Considering the fixed tree depth and a variable number of trees (Figure 9), similar observations can be made. For server-class systems the optimized if-else tree realization achieves the best reduction in terms of execution time. For embedded systems, however, this can be observed at most for rather small models. The optnative and optifelse realizations achieve similar improvements for bigger models here as well.
Fig. 9. Time evaluation for variable number of trees.
6.4 Discussion
The experiments and results highlight several interesting trends and insights. First of all, it can be observed that the Intel and ARM CPU architecture confront similar trends for servers, and also for embedded systems. The main difference in the systems we consider here is the presence of significant L3 cache for the server-class systems. The server-class systems are farther equipped with fast DDR4 RAM, while the embedded systems load memory contents from low power memory when a cache miss occurs. The evaluation results reveal that the optifelse realization exploits this additional potential on the server-class systems well and achieved a better performance improvement compared to the optnative realization.
Generally, it can be observed that the improvement in terms of elapsed time for server-class systems follows different trends. Please note that even the biggest models entirely fit into the L3 cache on both of server-class systems. For the embedded systems, in contrast, it can be observed that the optimization strategies improve the execution time further for bigger model sizes. These bigger models do not fit into the L2 cache of both of embedded systems and thus expensive memory accesses have to be performed, which are reduced by the presented optimization.
For the embedded systems, the optifelse realization cannot exploit hardware properties so far and achieves comparable low, partially worse results than the optnative realization. This draws the conclusion that the question of whether using optifelse or optnative is not necessarily an architecture-dependent question, but rather a question of available system resources. For trees with a small depth, for instance, if-else trees can be still better optimized on embedded systems than native trees. Therefore, also the question of model size and model complexity needs to be considered when choosing between if-else and native trees.

- Job
Write out the stretch of the excerpt on tree realizations from "Fig. 9. Time" through "to the optnative realization.", copying it word for word.

- Dataset excerpt
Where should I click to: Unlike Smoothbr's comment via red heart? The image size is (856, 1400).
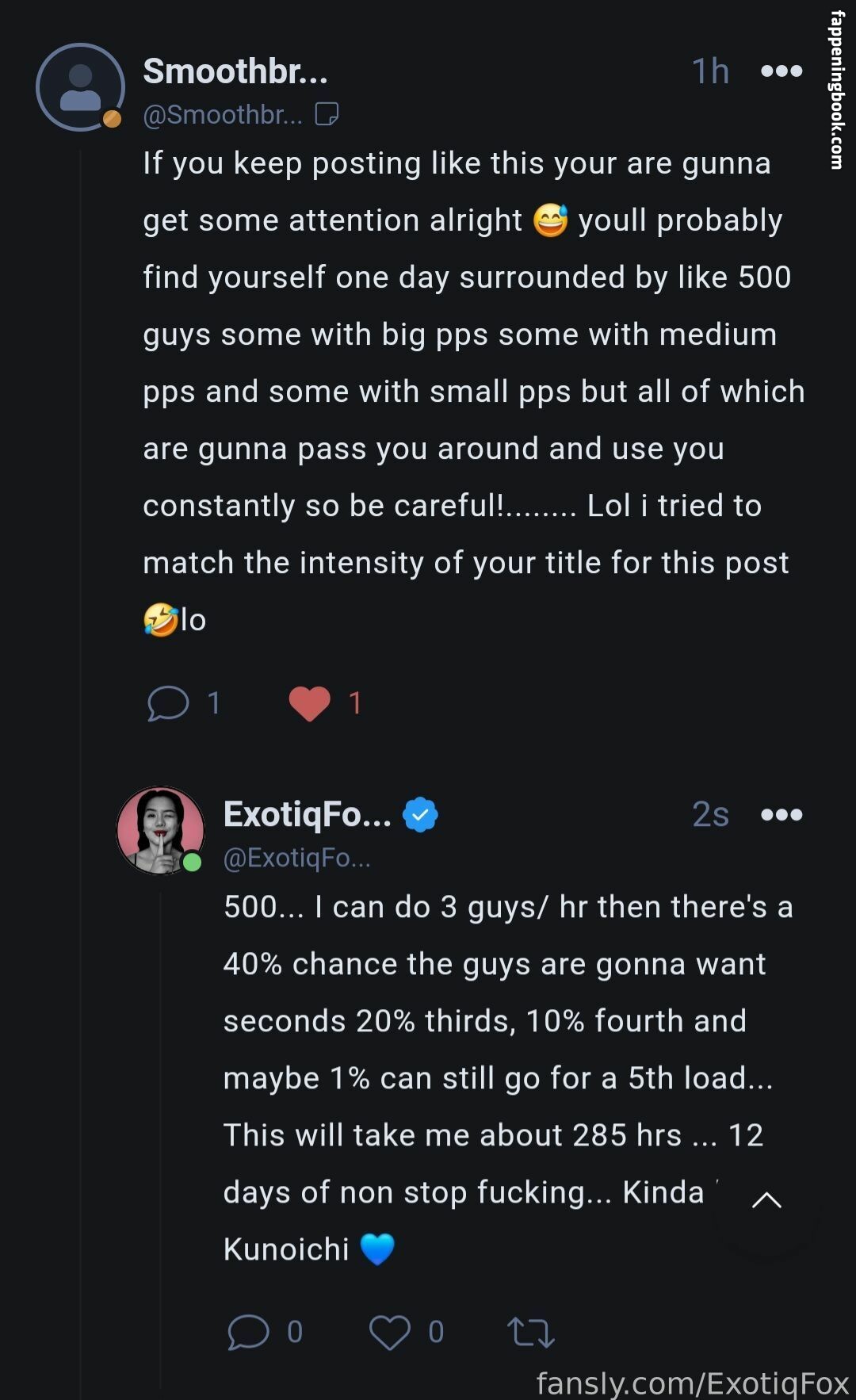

- Output
Fig. 9. Time evaluation for variable number of trees.
6.4 Discussion
The experiments and results highlight several interesting trends and insights. First of all, it can be observed that the Intel and ARM CPU architecture confront similar trends for servers, and also for embedded systems. The main difference in the systems we consider here is the presence of significant L3 cache for the server-class systems. The server-class systems are farther equipped with fast DDR4 RAM, while the embedded systems load memory contents from low power memory when a cache miss occurs. The evaluation results reveal that the optifelse realization exploits this additional potential on the server-class systems well and achieved a better performance improvement compared to the optnative realization.